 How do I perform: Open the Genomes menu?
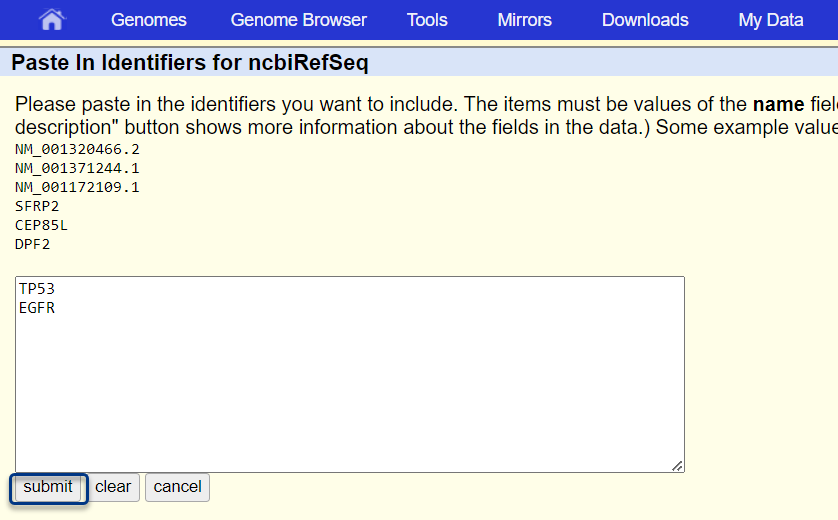click(x=148, y=20)
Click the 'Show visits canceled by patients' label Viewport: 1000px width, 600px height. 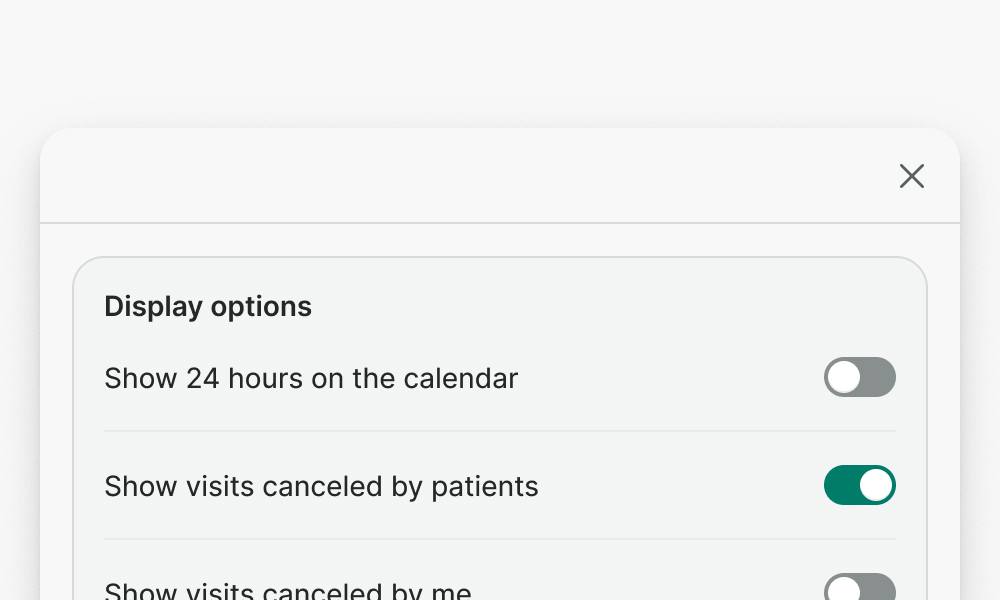(x=321, y=487)
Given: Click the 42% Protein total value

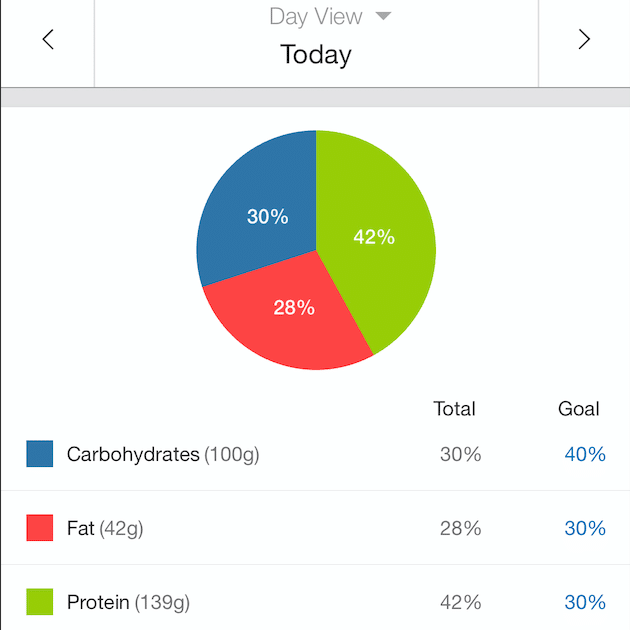Looking at the screenshot, I should pos(460,602).
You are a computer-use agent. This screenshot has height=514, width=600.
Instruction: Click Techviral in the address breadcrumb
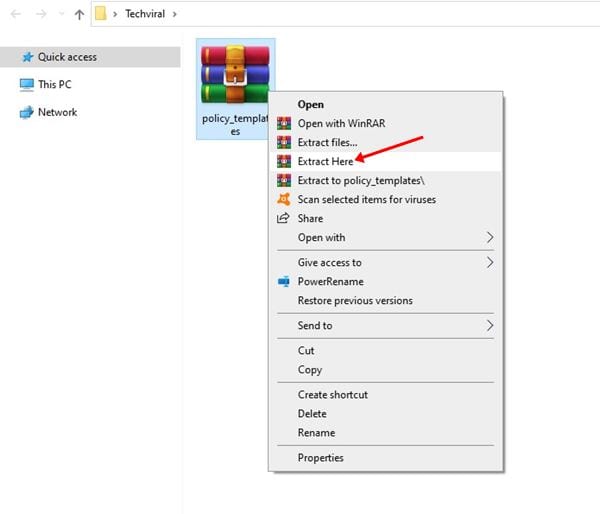(x=145, y=14)
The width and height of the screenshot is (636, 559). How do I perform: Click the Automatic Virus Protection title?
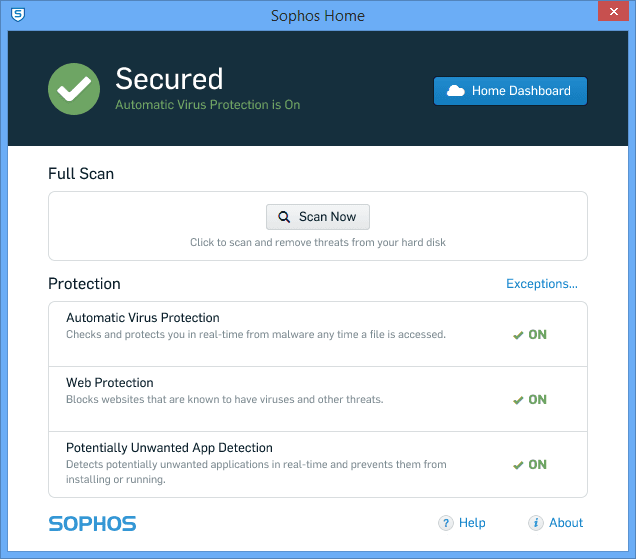[x=143, y=318]

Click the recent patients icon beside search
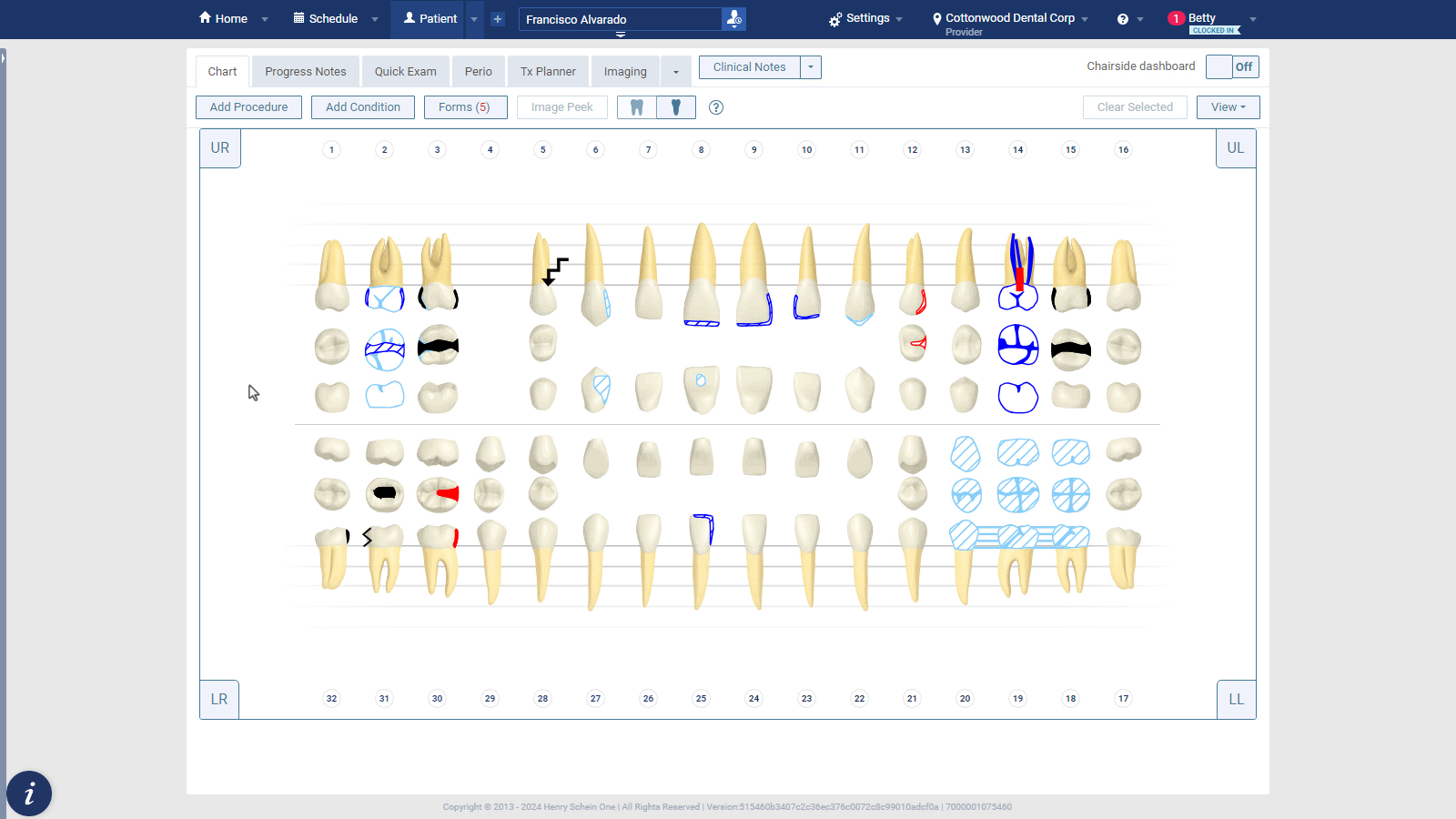coord(733,19)
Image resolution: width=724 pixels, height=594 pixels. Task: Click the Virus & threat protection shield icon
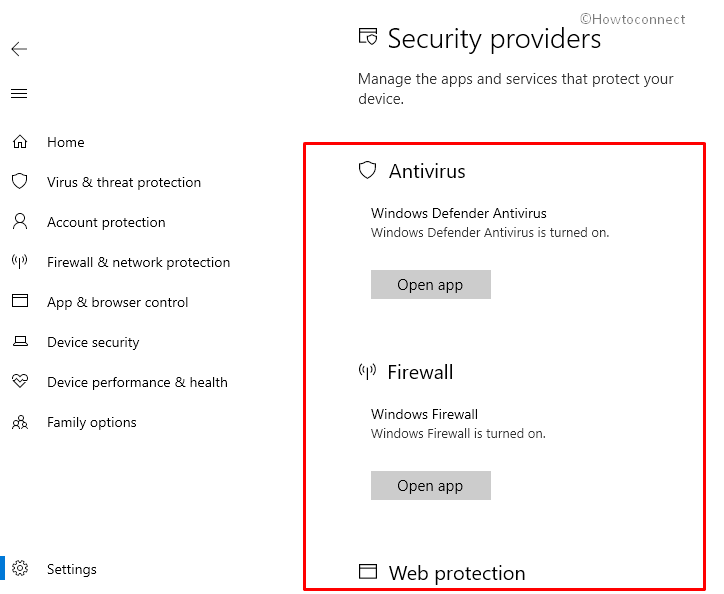pos(19,182)
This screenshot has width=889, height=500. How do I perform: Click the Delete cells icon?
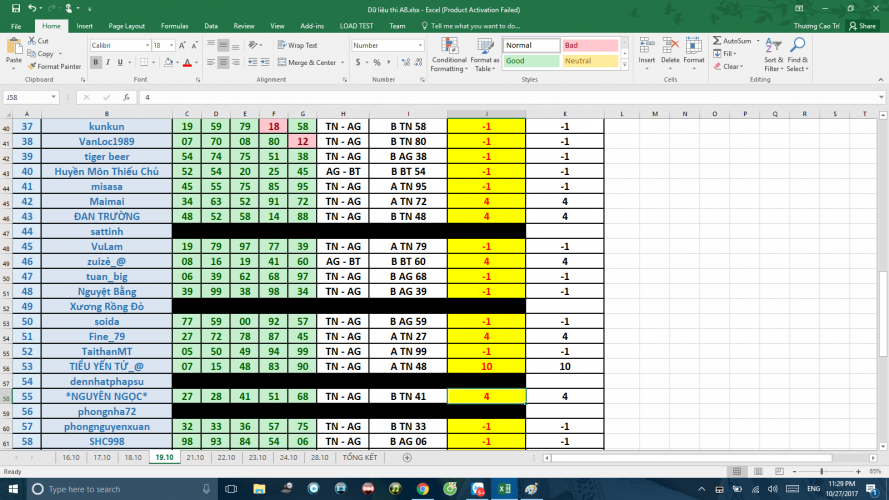coord(670,52)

########

:: Task requirements ::
Your copy should start at the line with "Given: Click the 42% Protein total value", stop at the last line of the listing above, match exactly, and contain no pictures.

:: Output of the exercise ::
Given: Click the 42% Protein total value

Looking at the screenshot, I should pos(460,602).
You are a computer-use agent. This screenshot has height=514, width=600.
Instruction: Click Techviral in the address breadcrumb
(x=145, y=14)
The width and height of the screenshot is (636, 559). How do I perform: Click the Automatic Virus Protection title?
[x=143, y=318]

Click the recent patients icon beside search
coord(733,19)
Image resolution: width=724 pixels, height=594 pixels. Task: Click the Virus & threat protection shield icon
pos(19,182)
This screenshot has width=889, height=500. How do I perform: Click the Delete cells icon?
coord(670,52)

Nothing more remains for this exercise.